— WRITTEN TASK 1 —
Please copy the entries between the line holding "Bookmark the first reply" and the line holding "See First news", inclusive, requests and all, leaving out the pictures. Multiply every coordinate in the answers by 1.9 and round each result to a whole number, rounding halves up.

Do We Still Need Relational Database in Big Data Era?

December 2014 | Dios Kurniawan

The relational database has been dominating the way we store our data in the data warehouse for the last 30 years; whatever the data sources you have in your organization, it must be stored neatly in perfect structure, that is, in tables with rows and columns.

Relational databases need schema to be defined in advance before loading the data, you can either choose normalized data model, star schema or other similar models to structure your data. The pitfall is changes afterwards –even the slightest ones- will require significant effort in altering the tables. But things change. In the era of big data technology, relational database may soon be less relevant particularly in data warehousing implementations. Big Data technologies such as Hadoop let us store and analyze massive data of any type without the need to follow a predefined schema structure. And at much lower cost.

Since Dr Codd invented relational database concept in 1970’s, it has grown hugely important in the computing industry that it is even taught as a compulsory course to all computer science students. At the heart of relational concept, the third normal form (3NF) model was largely designed to solve the problem of disk space usage, among other things. The 3NF model promises efficient use of disk space by eliminating redundancy in the data stored on disks. Disk storage was expensive in the 1970s era, and any effort to save storage space such as 3NF would be highly rewarding at that time.

But that was then. Today, disk storage is abundant and cheap. The cost of storing 1TB of data in a Hadoop cluster is now less than $500 (in 1980, a 5MB hard drive cost $1500). It makes much less sense today to design a data warehouse using 3NF because conserving disk usage has now become less of a pressing need. For applications which in nature serve transactional processing, 3NF may still be best fit but for data warehousing and the world of analysis (query, reporting, data mining etc.), there is no absolute need to use 3NF anymore.

— WRITTEN TASK 2 —
In the article on relational databases, what did a 5MB hard drive cost in 1980?

— TASK MATERIAL —
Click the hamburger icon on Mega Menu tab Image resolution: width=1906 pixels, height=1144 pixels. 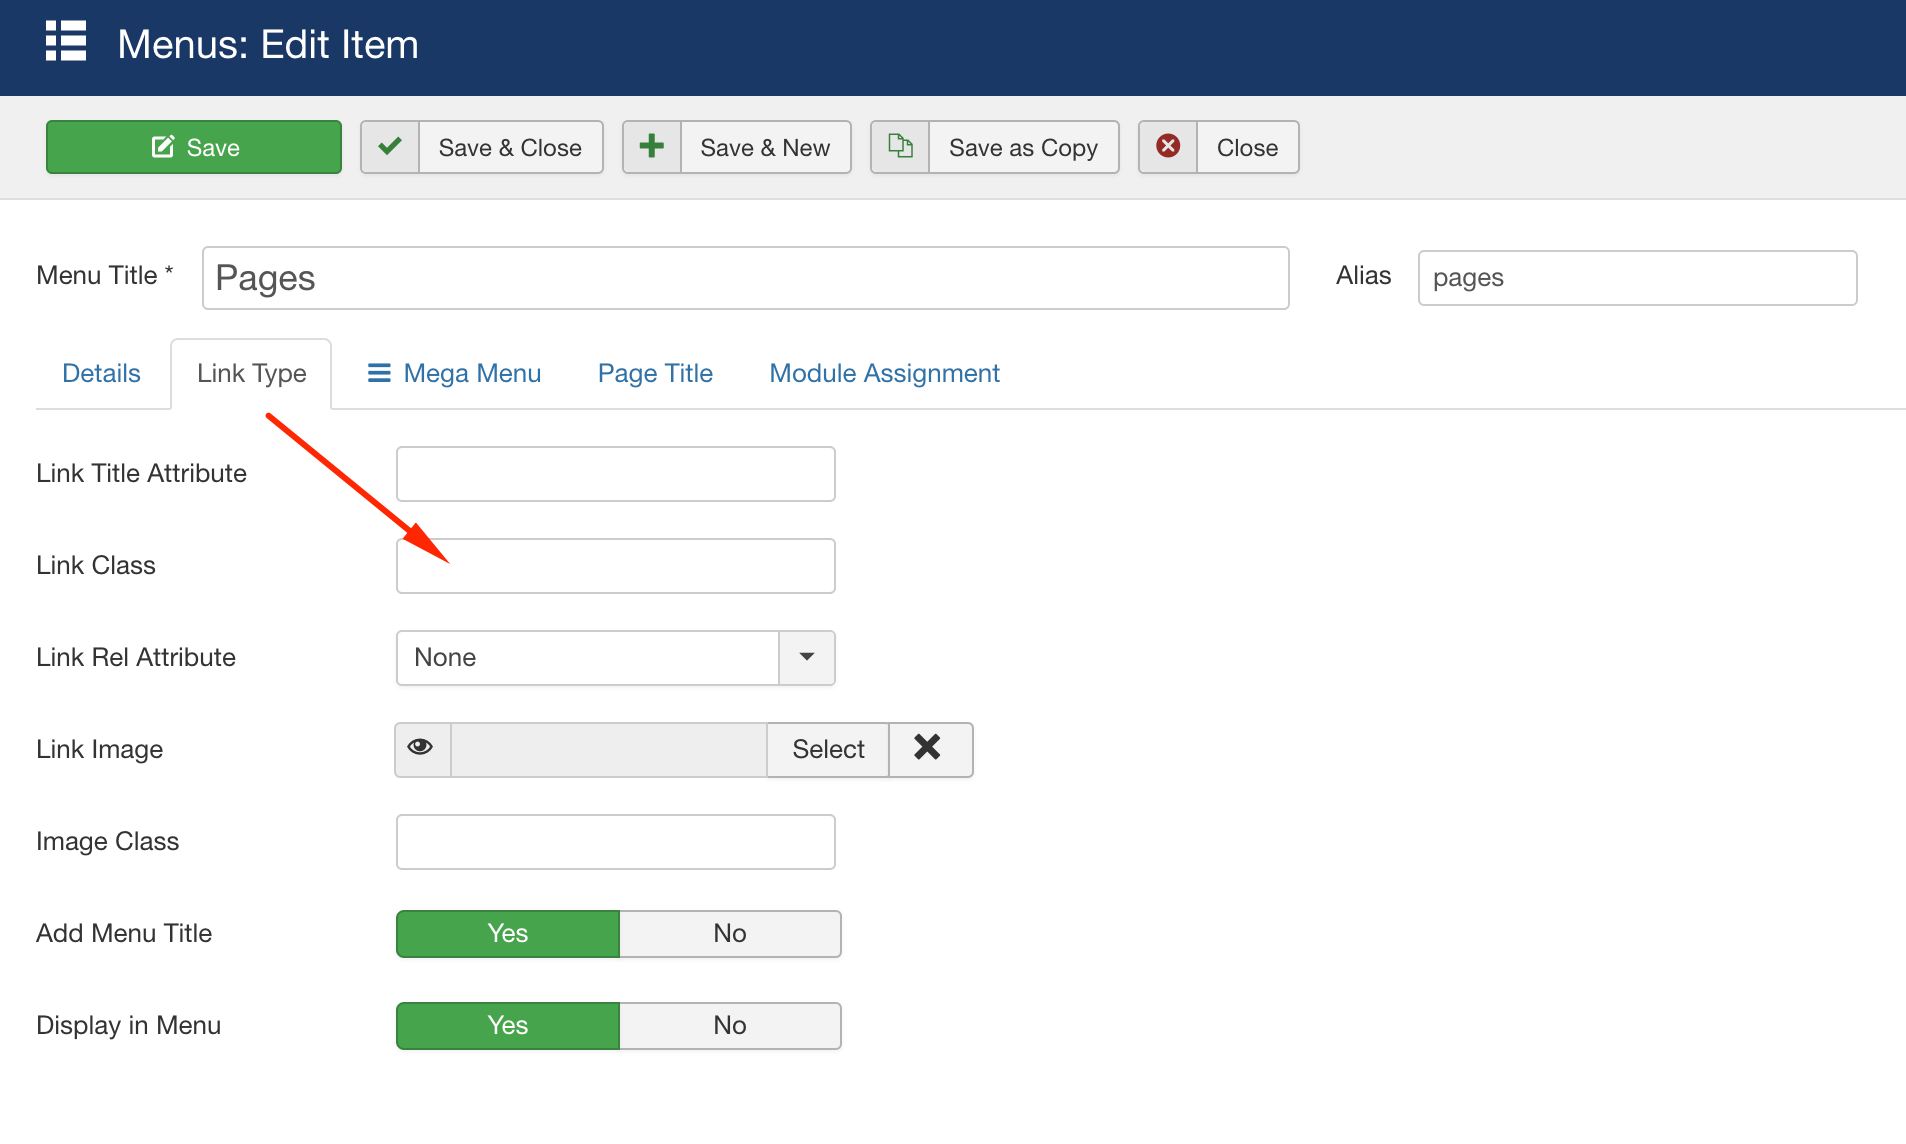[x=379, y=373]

---

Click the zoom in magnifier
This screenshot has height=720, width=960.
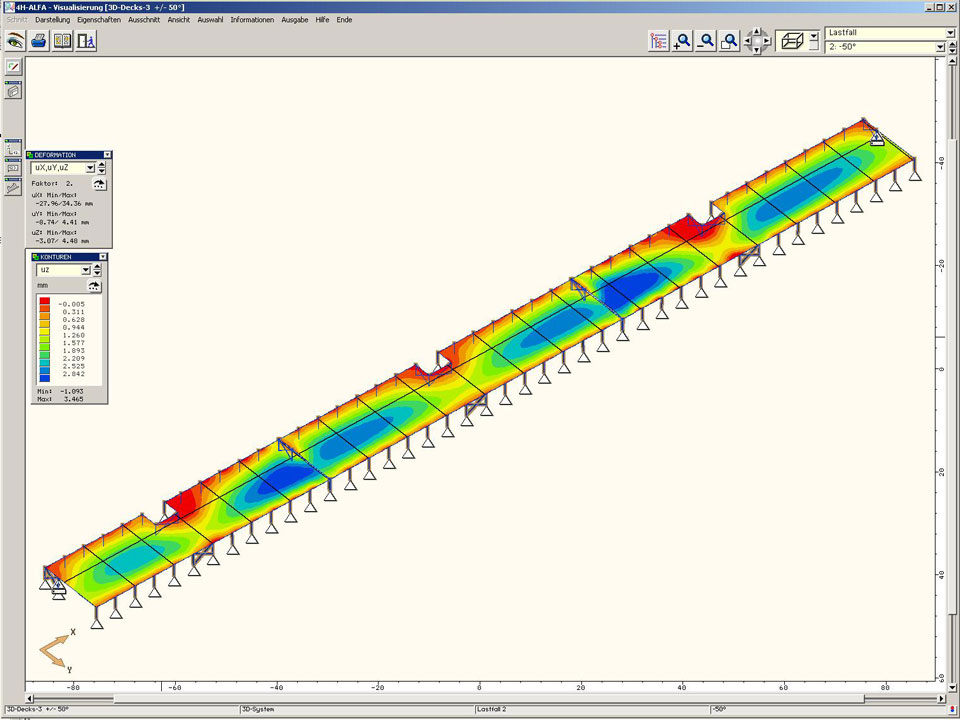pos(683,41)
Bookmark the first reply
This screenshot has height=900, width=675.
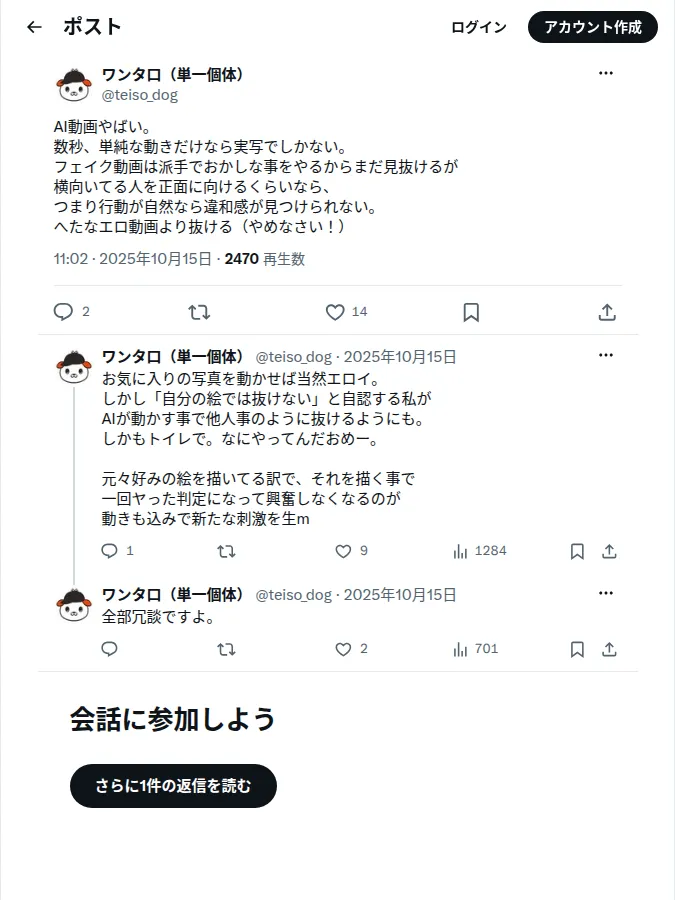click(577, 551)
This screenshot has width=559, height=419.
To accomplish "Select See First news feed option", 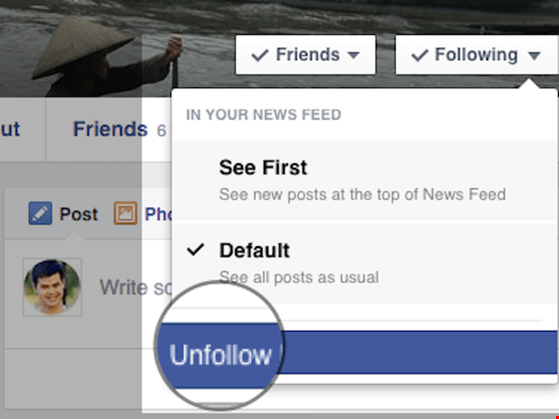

— FULL OUTPUT 1 —
Bookmark the first reply
This screenshot has height=900, width=675.
click(1096, 1047)
This screenshot has width=559, height=419.
To accomplish "Select See First news feed option", 

— FULL OUTPUT 2 —
$1500